▼▼▼

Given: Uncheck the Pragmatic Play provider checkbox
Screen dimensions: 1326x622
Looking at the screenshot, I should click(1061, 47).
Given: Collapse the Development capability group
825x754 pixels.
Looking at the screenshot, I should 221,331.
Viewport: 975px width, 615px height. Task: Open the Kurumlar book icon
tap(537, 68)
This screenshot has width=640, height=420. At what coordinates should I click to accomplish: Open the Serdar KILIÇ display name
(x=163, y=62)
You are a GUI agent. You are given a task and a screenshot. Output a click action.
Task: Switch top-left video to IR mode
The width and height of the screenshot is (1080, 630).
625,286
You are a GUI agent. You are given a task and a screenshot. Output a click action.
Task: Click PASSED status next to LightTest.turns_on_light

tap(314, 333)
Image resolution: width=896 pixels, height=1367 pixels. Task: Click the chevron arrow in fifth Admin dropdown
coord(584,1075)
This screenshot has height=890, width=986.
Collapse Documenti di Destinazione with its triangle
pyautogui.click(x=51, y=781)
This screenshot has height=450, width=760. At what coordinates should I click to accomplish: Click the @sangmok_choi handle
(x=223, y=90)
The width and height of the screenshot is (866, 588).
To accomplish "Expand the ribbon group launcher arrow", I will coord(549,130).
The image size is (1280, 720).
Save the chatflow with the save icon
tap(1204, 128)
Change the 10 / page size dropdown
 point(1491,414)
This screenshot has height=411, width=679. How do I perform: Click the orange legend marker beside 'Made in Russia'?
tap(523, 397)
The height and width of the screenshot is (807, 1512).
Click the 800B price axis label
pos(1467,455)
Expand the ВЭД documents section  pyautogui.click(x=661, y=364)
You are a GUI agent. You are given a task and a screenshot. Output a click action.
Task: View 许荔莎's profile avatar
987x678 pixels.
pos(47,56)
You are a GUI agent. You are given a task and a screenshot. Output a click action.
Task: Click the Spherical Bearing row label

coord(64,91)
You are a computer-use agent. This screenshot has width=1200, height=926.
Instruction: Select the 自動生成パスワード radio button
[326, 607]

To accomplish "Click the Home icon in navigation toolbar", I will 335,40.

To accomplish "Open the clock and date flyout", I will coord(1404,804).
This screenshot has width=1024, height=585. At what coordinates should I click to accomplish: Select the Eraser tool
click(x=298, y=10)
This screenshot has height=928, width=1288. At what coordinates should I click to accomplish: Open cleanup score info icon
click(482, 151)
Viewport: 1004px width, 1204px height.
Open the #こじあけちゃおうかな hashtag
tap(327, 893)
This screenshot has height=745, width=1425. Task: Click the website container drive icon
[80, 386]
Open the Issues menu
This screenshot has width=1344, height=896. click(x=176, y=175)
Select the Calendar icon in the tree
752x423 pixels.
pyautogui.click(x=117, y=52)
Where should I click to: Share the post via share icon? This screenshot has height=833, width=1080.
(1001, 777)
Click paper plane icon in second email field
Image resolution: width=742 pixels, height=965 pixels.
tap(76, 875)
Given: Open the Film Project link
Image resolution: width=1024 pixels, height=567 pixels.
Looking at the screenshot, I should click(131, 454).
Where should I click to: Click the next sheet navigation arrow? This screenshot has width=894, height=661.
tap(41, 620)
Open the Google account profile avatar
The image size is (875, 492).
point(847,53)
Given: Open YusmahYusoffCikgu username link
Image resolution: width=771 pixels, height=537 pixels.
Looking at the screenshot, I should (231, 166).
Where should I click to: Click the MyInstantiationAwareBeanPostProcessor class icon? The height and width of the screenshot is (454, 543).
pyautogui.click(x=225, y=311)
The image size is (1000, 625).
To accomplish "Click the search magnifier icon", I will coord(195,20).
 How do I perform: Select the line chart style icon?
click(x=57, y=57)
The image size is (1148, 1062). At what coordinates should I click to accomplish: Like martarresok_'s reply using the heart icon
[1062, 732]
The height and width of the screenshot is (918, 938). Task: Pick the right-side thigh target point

▲▲▲

→ ABOUT THIS TASK
Scan the material above and copy every line that holds the string "avatar".

→ ANSWER TO THIS EXERCISE
Task: View 许荔莎's profile avatar
Open the Google account profile avatar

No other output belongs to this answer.